• **Work required**
In the data that follows, find the line with "You are a GUI"; transcribe it, every later line up to the one with "This screenshot has height=196, width=234.", and that line as well, exactly and with no others.

• **Data extracts**
........

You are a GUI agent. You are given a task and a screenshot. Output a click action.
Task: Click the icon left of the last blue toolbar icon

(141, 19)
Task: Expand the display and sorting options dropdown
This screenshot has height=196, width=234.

........

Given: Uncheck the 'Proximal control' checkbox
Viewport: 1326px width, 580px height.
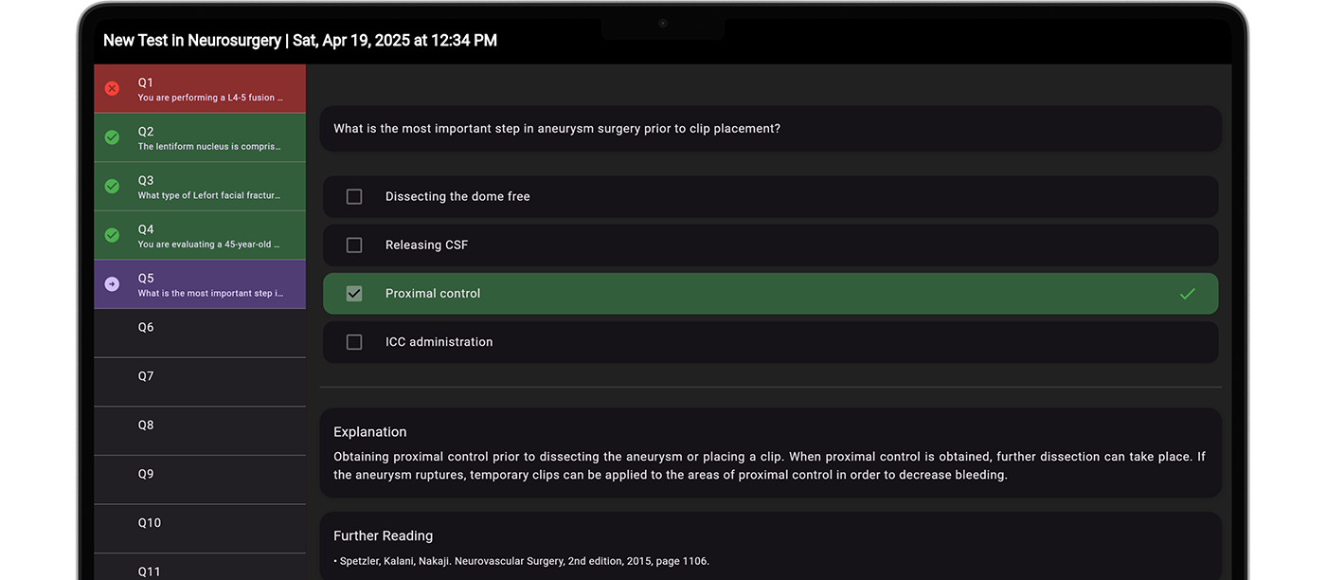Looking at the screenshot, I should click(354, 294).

........

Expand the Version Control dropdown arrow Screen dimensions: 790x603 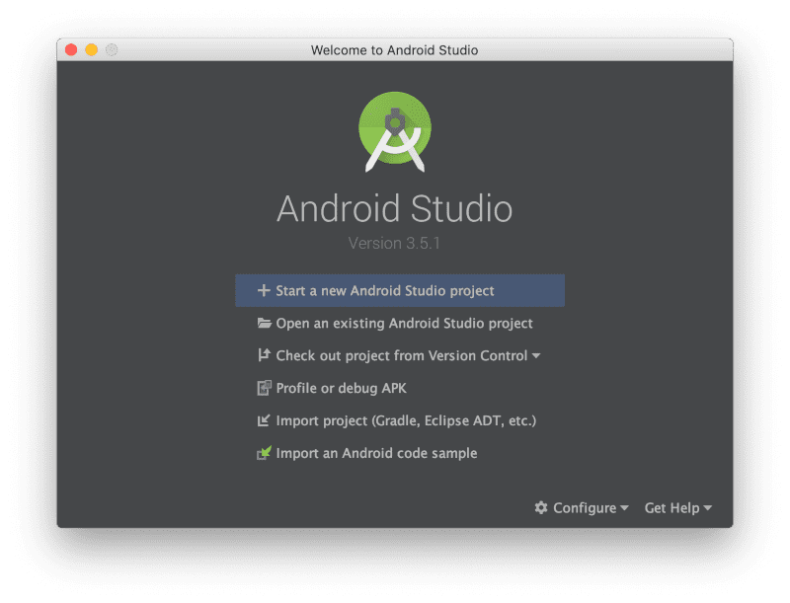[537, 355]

........

• **Result below**
You are a GUI agent. You are given a task and a screenshot. Output a click action.
Task: Click the icon left of the last blue toolbar icon

(141, 19)
Task: Expand the display and sorting options dropdown
This screenshot has height=196, width=234.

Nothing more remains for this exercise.